# OTC Halloween 2007 book is out



## wormyt (Aug 29, 2005)

Ok just got in my mail and the new OTC Halloween 2007 book is out. wasnt sure if i could post this info or not, but lots of goodies inside this new 2007 book.


----------



## Lilly (Jun 13, 2006)

Good I hope i get mine soon, all I've been getting is ones for other party stuff.


----------



## skeletonowl (Aug 8, 2006)

What is the OTC Halloween book?
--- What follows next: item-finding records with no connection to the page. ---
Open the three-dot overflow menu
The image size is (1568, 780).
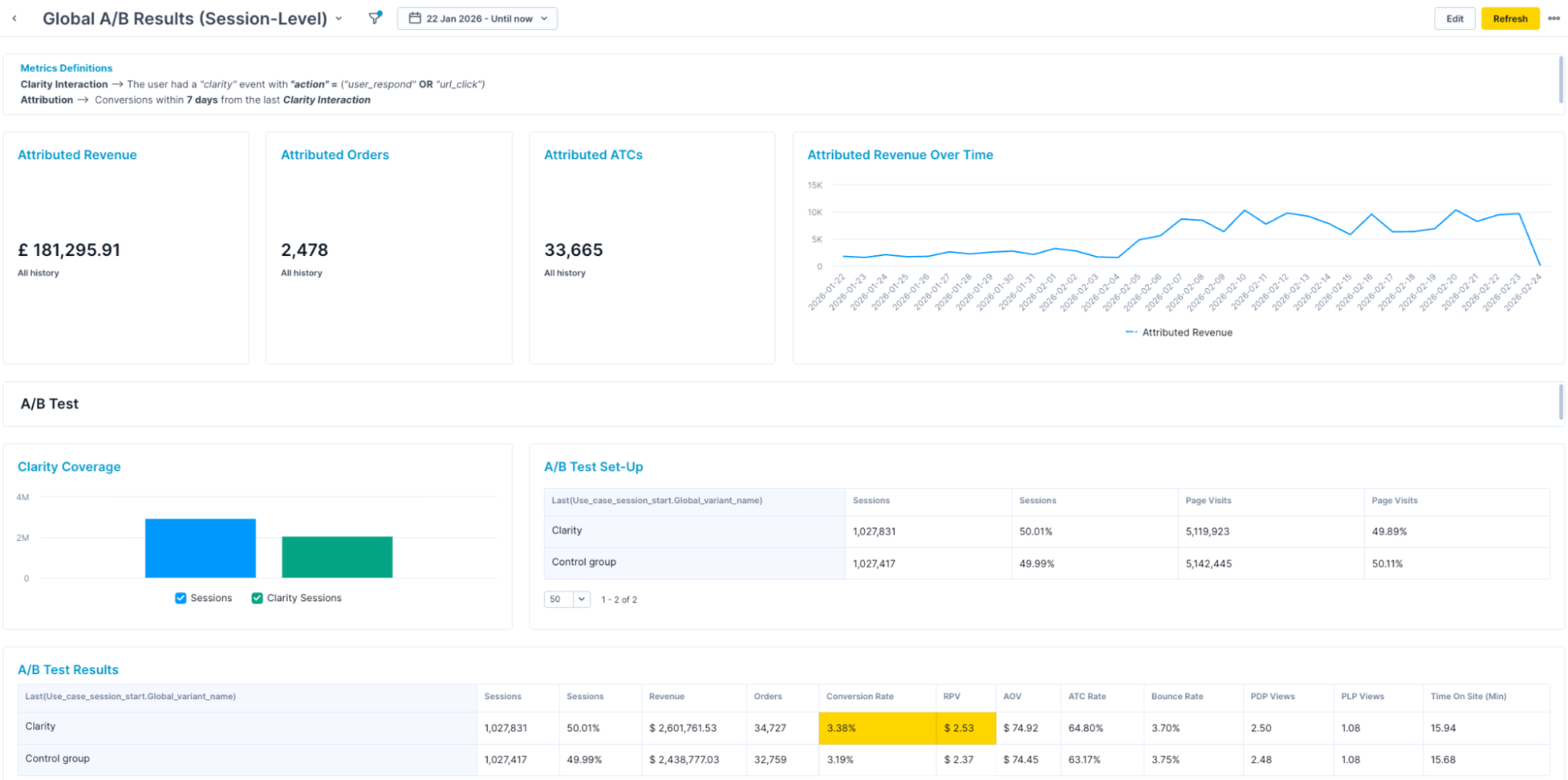(x=1555, y=18)
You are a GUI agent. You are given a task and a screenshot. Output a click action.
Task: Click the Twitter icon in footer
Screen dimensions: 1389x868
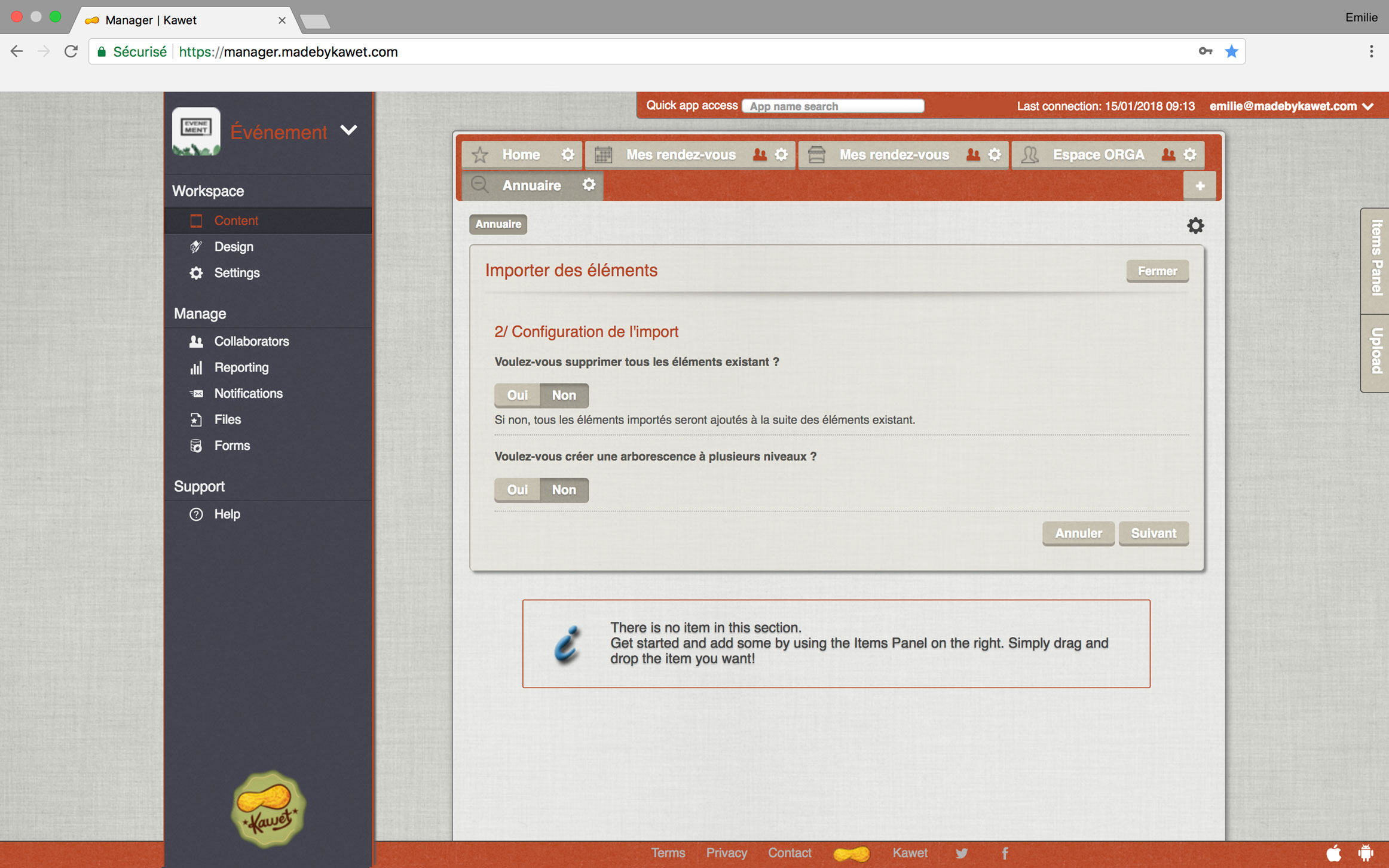point(961,853)
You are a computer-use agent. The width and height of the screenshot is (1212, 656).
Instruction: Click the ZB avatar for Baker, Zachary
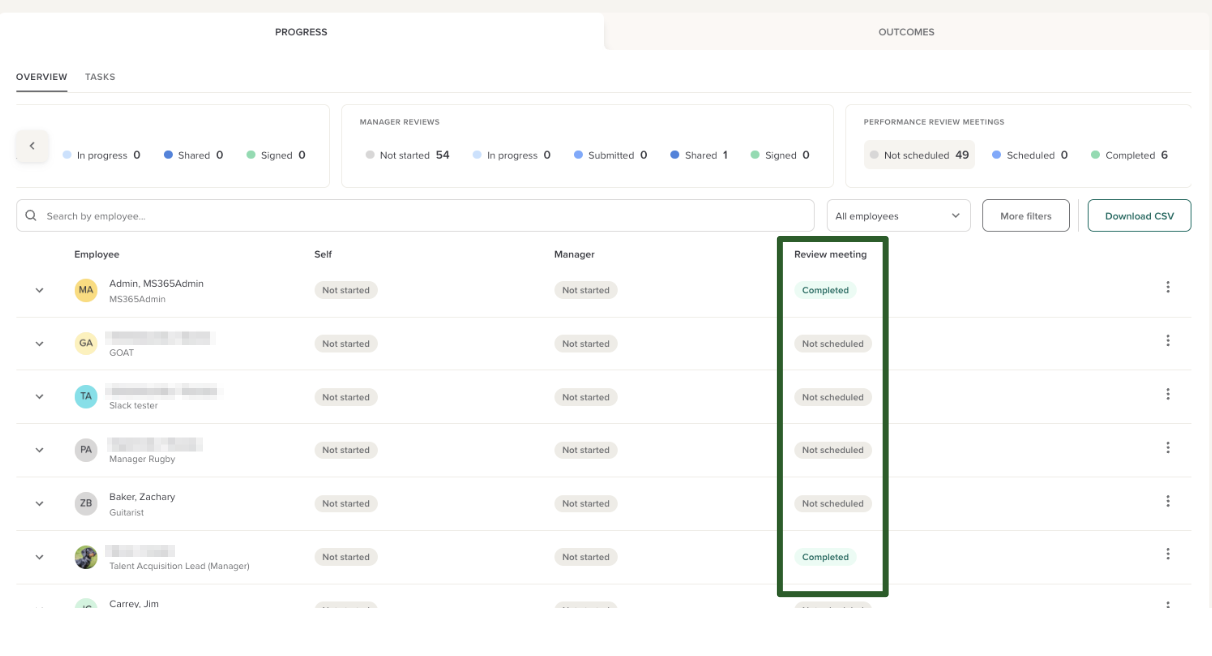[x=86, y=503]
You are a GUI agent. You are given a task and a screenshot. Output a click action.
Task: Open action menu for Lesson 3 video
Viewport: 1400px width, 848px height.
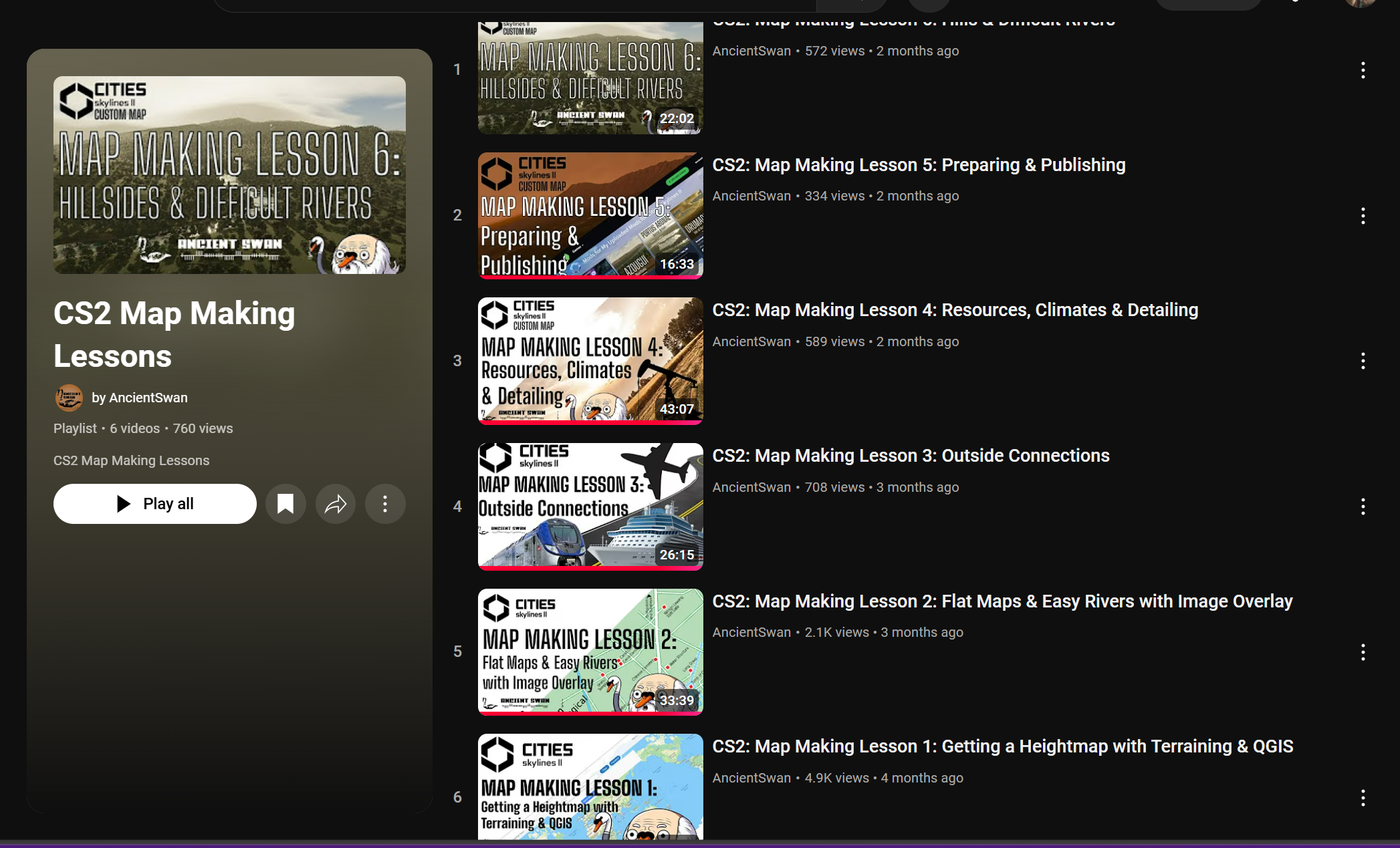point(1363,507)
Sorry, i'm still a little new!


----------



## Frighteners Entertainment (Jan 24, 2006)

Oriental Trading Company.


----------



## Wyatt Furr (Jun 5, 2006)

Oriental Trading Company
toys ,novelties,candy ,party goods ,ect
some props too....


----------



## Sickie Ickie (Jun 20, 2006)

A LOT of their props seem to me waaaay over priced.


----------



## turtle2778 (Jul 9, 2006)

Yes they usually do, but i am still getting a good bit of stuff from them.


----------



## Beepem (Jul 17, 2006)

*runs To The Mailbox*

Aahhh I Hope Its Here!!!!!!

edit: oh, crap, its sunday.


----------



## IshWitch (May 31, 2006)

LOL
Beepem needs a calendar!

...mine hasn't come yet either...


----------